- [Task directions]: When the string "agent" appears in a line of the records, show the whole line.

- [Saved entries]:

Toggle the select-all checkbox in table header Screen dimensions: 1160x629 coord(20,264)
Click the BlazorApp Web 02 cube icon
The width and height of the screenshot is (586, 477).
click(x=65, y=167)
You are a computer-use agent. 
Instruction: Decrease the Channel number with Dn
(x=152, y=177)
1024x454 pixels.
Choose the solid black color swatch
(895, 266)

==

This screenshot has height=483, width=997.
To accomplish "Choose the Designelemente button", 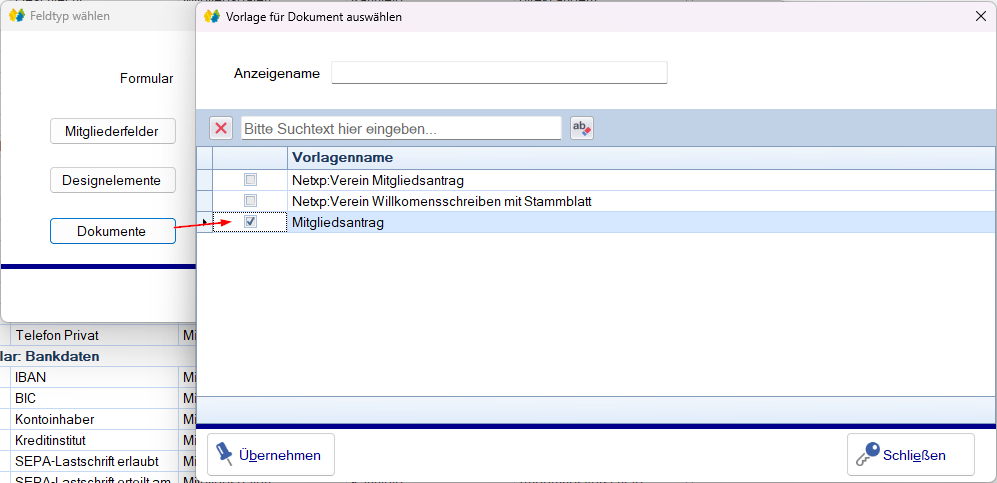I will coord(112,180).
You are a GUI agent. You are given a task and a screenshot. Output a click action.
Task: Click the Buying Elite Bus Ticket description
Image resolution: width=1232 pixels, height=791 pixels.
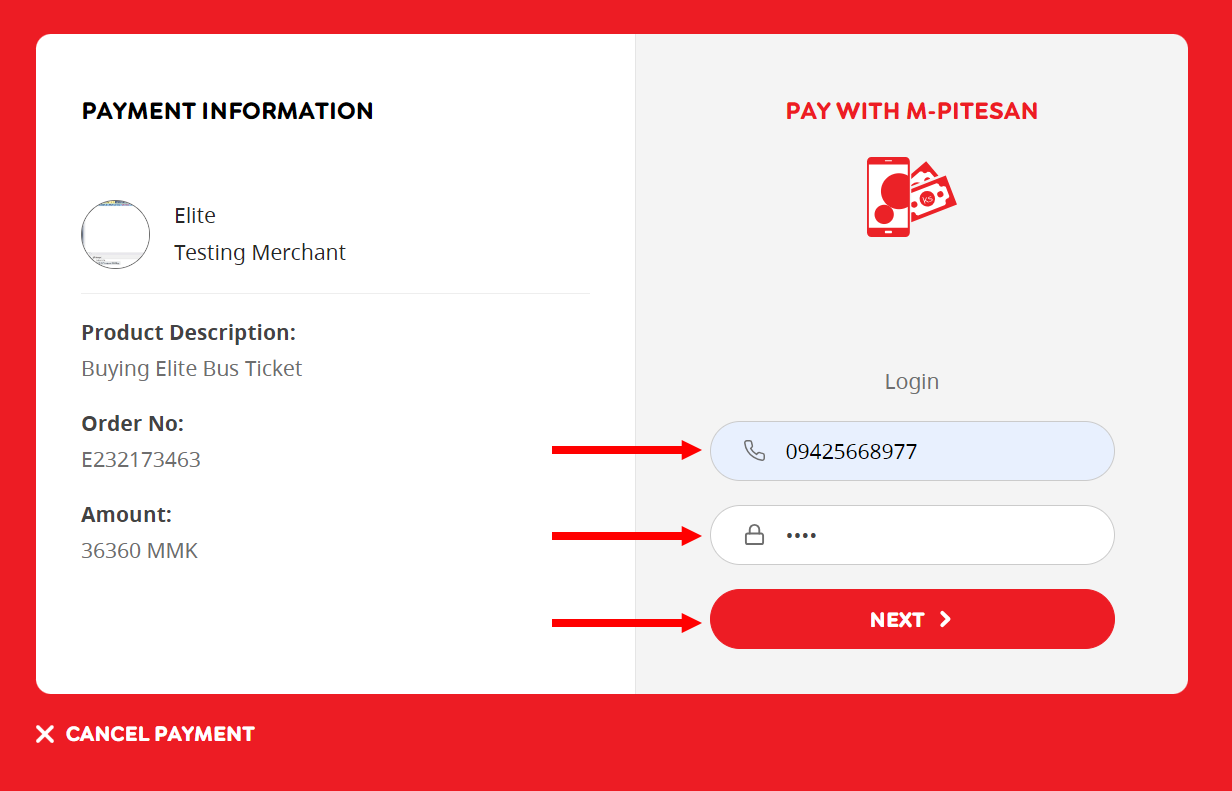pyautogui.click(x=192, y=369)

- [Solution to this task]:
You are a computer-use agent. 
You are a GUI agent. You are given a task and a screenshot. Output a click action.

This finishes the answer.